**DATA RECORDS**
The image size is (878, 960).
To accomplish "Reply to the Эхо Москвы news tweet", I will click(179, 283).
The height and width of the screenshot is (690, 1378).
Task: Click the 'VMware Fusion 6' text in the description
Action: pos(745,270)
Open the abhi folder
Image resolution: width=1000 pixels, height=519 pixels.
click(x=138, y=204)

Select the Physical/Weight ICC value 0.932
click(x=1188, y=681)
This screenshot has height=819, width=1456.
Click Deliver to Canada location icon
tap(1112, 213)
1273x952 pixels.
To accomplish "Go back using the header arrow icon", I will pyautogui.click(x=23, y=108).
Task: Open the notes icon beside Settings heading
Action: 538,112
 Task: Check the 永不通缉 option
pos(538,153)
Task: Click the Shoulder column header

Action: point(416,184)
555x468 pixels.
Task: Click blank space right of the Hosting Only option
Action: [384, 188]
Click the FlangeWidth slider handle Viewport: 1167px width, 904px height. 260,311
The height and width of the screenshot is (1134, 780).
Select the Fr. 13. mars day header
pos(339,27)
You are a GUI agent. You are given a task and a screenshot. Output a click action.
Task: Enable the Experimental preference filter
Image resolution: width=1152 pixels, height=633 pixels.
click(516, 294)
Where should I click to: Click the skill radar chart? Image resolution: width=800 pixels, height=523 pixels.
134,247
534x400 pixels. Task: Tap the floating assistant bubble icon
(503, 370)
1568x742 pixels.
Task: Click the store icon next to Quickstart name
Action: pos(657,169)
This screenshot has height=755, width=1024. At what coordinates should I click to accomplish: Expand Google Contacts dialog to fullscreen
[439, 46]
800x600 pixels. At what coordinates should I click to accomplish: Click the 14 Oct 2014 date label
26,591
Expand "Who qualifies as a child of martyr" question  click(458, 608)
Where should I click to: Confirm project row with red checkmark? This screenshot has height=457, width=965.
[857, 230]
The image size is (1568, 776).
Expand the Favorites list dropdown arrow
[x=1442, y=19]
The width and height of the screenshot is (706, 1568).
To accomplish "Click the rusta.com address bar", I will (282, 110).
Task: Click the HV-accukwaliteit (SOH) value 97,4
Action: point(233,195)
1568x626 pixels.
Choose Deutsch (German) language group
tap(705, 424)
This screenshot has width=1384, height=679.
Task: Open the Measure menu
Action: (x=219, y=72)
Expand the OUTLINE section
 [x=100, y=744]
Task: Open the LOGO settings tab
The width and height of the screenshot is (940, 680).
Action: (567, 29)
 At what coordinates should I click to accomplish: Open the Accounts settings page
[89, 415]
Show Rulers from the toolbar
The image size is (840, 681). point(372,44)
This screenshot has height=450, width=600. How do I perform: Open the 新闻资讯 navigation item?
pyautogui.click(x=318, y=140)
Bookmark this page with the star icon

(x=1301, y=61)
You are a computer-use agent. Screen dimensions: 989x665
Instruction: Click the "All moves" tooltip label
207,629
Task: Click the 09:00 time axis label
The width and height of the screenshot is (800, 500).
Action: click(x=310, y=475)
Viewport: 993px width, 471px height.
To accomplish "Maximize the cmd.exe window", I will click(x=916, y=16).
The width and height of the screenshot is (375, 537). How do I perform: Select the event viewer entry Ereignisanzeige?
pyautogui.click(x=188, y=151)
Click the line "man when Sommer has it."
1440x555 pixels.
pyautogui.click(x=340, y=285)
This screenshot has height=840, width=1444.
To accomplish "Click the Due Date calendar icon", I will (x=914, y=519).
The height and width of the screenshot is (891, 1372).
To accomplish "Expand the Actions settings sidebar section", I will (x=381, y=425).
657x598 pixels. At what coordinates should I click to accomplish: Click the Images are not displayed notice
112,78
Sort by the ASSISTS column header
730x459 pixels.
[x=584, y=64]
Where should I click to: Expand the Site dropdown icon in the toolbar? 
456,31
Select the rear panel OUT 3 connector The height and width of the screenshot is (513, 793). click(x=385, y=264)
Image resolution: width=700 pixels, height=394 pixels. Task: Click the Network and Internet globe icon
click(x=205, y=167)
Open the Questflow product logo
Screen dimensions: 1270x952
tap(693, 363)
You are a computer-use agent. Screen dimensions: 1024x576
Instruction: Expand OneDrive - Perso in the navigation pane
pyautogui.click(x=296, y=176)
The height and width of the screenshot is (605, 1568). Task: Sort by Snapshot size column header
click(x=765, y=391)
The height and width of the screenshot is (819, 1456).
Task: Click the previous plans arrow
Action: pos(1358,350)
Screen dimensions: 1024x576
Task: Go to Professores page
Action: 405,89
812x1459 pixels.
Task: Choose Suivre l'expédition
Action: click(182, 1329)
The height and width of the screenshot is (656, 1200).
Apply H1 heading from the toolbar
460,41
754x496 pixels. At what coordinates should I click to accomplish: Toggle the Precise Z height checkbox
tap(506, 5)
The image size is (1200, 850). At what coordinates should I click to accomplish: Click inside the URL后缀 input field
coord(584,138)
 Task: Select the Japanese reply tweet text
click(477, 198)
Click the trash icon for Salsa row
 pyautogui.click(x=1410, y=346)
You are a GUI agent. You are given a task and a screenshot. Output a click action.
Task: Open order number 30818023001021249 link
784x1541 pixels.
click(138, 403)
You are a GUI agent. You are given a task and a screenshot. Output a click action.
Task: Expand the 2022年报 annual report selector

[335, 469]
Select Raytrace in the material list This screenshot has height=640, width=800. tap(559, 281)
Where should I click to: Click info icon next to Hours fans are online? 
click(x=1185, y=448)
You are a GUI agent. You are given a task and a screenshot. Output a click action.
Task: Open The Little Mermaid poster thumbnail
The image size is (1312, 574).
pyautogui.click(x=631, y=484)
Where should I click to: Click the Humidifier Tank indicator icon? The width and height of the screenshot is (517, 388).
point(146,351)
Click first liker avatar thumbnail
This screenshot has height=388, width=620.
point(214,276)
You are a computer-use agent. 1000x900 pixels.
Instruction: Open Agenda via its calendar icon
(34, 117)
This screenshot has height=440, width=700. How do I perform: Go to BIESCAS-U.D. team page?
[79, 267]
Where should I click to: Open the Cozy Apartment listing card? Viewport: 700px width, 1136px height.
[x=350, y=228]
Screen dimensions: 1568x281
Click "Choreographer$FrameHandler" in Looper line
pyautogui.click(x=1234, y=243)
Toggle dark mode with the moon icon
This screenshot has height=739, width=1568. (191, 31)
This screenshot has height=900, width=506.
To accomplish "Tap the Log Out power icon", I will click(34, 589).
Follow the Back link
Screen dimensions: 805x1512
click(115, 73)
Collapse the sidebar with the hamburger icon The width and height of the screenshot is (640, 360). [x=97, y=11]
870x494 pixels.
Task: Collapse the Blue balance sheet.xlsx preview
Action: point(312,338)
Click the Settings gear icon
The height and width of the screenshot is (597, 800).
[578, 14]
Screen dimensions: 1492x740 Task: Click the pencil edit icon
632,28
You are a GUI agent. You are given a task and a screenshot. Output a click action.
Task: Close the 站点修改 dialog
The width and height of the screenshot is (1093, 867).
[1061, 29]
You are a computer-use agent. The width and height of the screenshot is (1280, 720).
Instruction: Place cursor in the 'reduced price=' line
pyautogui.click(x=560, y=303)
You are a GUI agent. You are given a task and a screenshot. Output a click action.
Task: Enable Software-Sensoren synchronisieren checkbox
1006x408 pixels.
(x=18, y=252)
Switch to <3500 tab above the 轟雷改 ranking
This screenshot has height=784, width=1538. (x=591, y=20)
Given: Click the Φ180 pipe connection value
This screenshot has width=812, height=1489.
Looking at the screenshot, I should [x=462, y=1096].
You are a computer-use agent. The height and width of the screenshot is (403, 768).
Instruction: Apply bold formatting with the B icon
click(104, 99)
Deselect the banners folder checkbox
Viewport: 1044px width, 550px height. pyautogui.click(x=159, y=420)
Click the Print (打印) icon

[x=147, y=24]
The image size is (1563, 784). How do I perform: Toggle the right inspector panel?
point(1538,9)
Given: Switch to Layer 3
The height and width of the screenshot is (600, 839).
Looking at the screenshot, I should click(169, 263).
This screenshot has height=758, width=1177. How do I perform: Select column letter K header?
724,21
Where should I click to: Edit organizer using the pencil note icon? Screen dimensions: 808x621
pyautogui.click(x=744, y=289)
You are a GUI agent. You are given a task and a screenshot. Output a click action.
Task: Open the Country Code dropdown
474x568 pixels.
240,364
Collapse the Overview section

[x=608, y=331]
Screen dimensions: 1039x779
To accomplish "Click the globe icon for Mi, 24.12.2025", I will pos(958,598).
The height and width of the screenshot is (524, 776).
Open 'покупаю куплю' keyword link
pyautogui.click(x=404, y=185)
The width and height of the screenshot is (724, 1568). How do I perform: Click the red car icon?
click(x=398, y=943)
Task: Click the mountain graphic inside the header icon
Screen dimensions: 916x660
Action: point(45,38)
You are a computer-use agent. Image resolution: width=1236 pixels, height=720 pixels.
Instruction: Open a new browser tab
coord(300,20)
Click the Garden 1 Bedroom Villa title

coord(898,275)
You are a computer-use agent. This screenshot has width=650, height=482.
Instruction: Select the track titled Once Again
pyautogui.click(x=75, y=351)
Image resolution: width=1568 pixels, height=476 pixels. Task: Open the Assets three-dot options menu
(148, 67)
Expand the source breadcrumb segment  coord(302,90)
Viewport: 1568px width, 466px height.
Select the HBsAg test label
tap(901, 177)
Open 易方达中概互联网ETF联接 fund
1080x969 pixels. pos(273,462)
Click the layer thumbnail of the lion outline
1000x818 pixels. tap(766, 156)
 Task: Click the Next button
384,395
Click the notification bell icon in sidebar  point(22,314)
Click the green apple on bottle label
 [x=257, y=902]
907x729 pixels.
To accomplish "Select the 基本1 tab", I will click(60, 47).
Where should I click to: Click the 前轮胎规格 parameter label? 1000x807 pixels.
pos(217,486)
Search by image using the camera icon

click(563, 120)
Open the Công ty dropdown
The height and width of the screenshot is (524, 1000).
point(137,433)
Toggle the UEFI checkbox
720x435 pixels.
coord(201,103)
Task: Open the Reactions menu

**TASK TO COMPLETE**
Out of the material above, gather each line where "Enable" appears.

**SOLUTION**
Task: Enable the Experimental preference filter
Task: Enable Software-Sensoren synchronisieren checkbox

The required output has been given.